Monday, September 28, 2009

Listen to me!!!

Okay...so I need a venting session.

I wish people would actually listen to me! I'm not so self-absorbed as to think that I know everything, or that I am always right. However, there are times that I do know what I am talking about.

Now, I have to wait...and wait...and wait...to get things squared away. Ugh! It's just frustrating.

Maybe I should have been more assertive. Maybe I should have stood my ground. Maybe I should have insisted that I was right.

Too late now. What's done is done, and now the process is longer than it needed to be.

Grrrrrrrrrrrrrrrrrrr!!!!!!!!!!

I'm just annoyed.

Friday, September 11, 2009

Never forget...

I don't know about you, but I can still tell you exactly where I was on September 11, 2001.


I remember walking in to work, after just hearing of the first plane hitting the Twin Towers. I couldn't believe it. I felt as if I were watching some sort of action flick. It just was so unreal. I remember watching the news coverage, and felt my heart sink as the second plane hit the second tower.


I can still see the images so cleary in my mind.


I can still see the rubble and smoke coming from the Pentagon.


I can still remember the stories of those who fought back, and went down in that Pennsylvania field.


It's hard to find the words that describe the events of that day, but a friend of mine came across this quote:


“Time is passing. Yet, for the United States of America, there will be no forgetting September the 11th. We will remember every rescuer who died in honor. We will remember every family that lives in grief. We will remember the fire and ash, the last ...phone calls, the funerals of the children. “ - President George W. Bush, November 11, 2001


I don't know that I could find better words.
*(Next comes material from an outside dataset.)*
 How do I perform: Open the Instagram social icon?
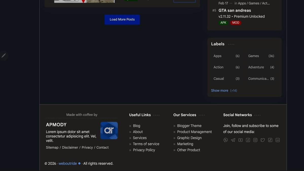pos(255,140)
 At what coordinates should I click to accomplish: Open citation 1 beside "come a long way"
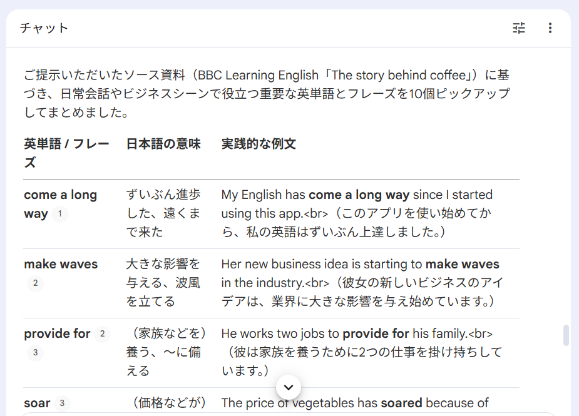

As small as it is, I want to say THANK YOU. Thank you to all of those who risked their lives to save others. Thank you to all who continue to do so.

Wednesday, September 02, 2009

Trying to figure things out...

...not succeeding.

That's where I am today.

We are still on the road to conceiving a child. Unfortunately, it didn't happen this month. You would think I would be getting used to this by now, but I'm not. Each month seems be an eternity!!! I have to remind myself that my miscarriage was in May. That is just 3 months ago. Still, it's been the longest 3 months of my life.

I am trying to be patient. I really am.

It seems that everyone around me is having babies! No matter where I go...I see pregnant women and new babies, and every time, I feel a pang. In my gut, and in my heart. I can't help but think...if I hadn't miscarried, I would be nearing 7 months. It still hurts.

So...here we go again. Starting over with a new cycle, and new month. Praying for a baby. Praying for strength. Praying for patience.